CSW Industrials reported fourth quarter fiscal 2026 revenue of $309 million, beating Street estimates by more than 3% and growing 34% year-over-year — a result that pushed the company's annual revenue past $1 billion for the first time, a decade after CSW spun off as an independent public company. Adjusted EPS for the quarter reached $3.14, beating estimates by roughly a third and growing 40% from the prior year.

The headline number for HVAC contractors and distributors specifically sits inside the Contractor Solutions segment, which generated $237 million in quarterly revenue, up 43% year-over-year. CSW Chairman and CEO Joseph Armes specifically credited Aspen Manufacturing, one of the company's recent acquisitions, with growing 13.5% since being acquired in May of last year — significantly outperforming the broader market it competes in.

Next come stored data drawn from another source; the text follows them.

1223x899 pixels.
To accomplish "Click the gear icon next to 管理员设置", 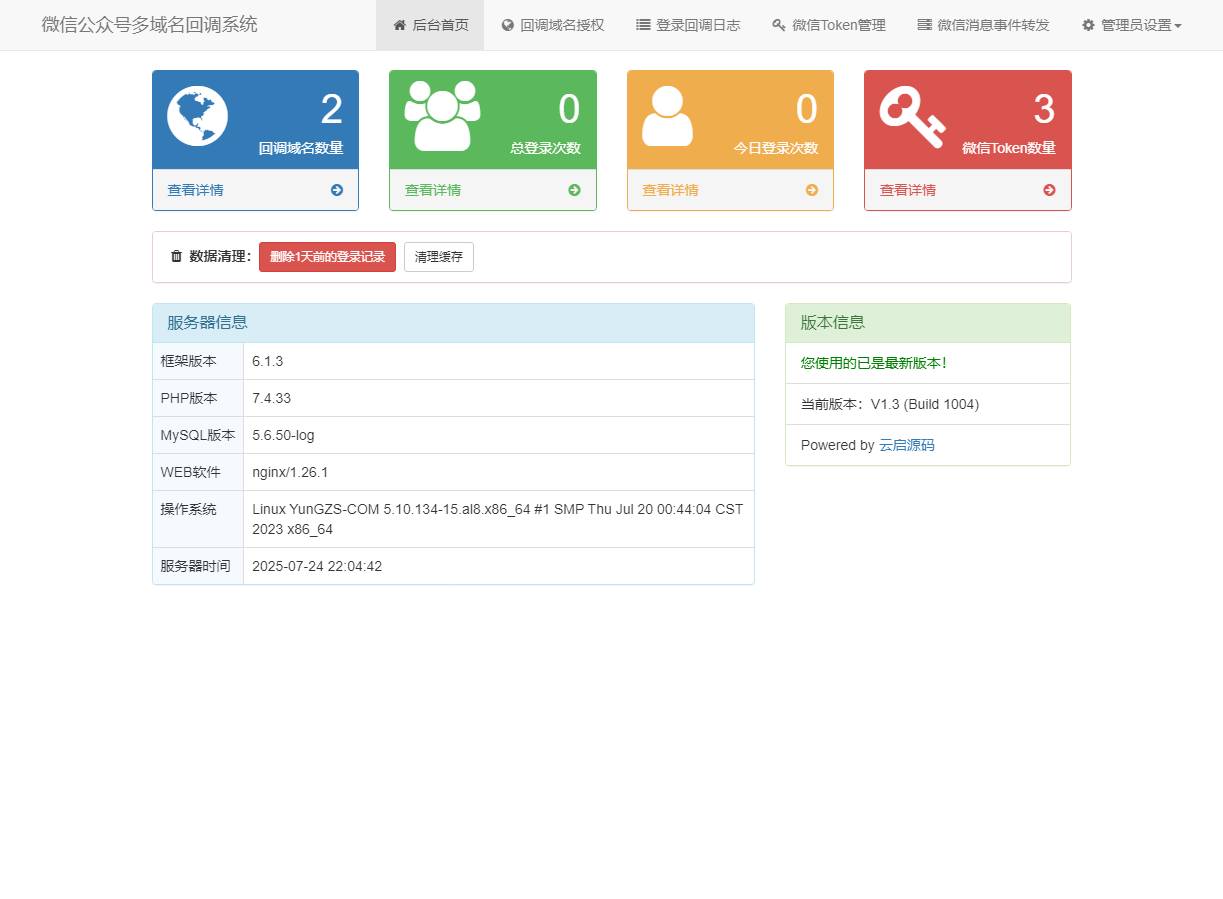I will click(x=1088, y=25).
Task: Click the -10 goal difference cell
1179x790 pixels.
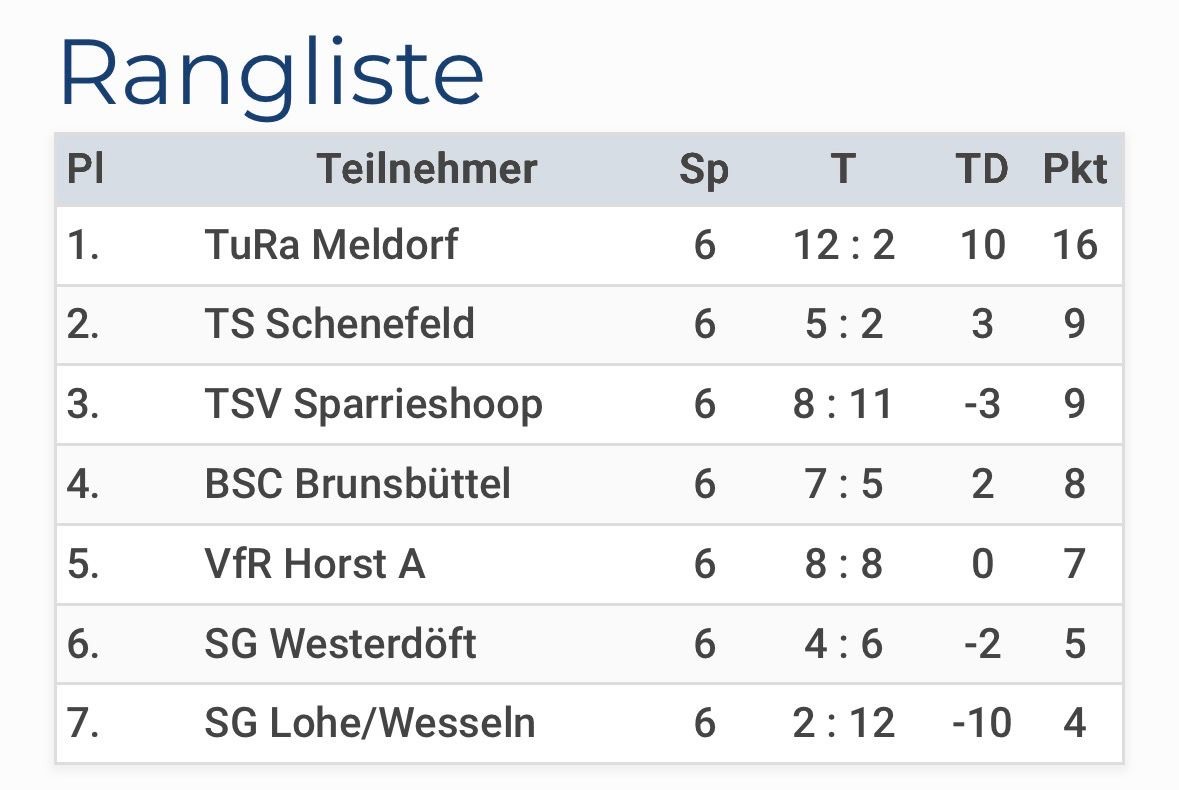Action: (981, 723)
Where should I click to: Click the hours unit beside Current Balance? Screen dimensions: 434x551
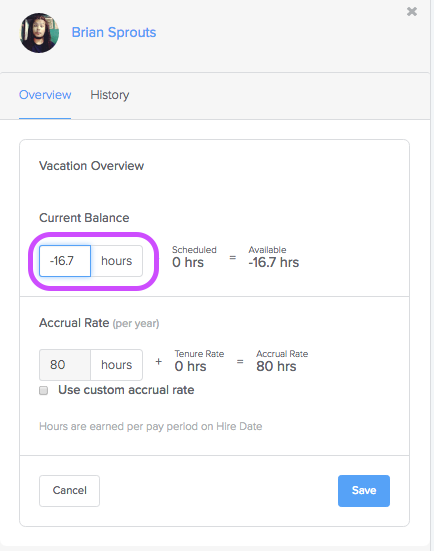pyautogui.click(x=117, y=261)
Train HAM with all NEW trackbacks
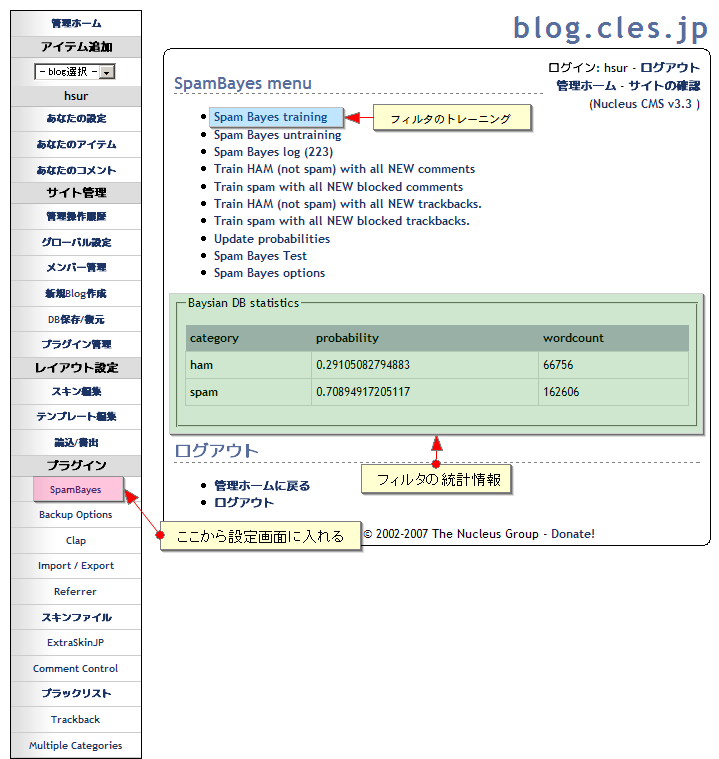The width and height of the screenshot is (719, 759). point(347,204)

Why the Acquisition-Versus-Organic Split Still Matters

A meaningful share of that 43% segment growth came from acquisitions rather than organic demand — MARS Parts and Aspen Manufacturing together contributed $67 million of the quarter's growth. CSW has built its recent strategy specifically around acquiring repair- and replacement-focused HVAC/R parts businesses, a deliberate tilt away from new-unit-adjacent product categories and toward the parts and supplies that keep existing systems running.

That strategic tilt is paying off specifically because it lines up with where real demand has been concentrating. As new equipment costs more and residential replacement decisions get deferred, demand shifts toward repair — precisely the category CSW has been acquiring into. The company's own management has acknowledged the flip side of this dependency directly: any prolonged softness in core residential HVAC demand, or a slowdown in how well acquired brands integrate, remains the biggest risk to the growth story going forward.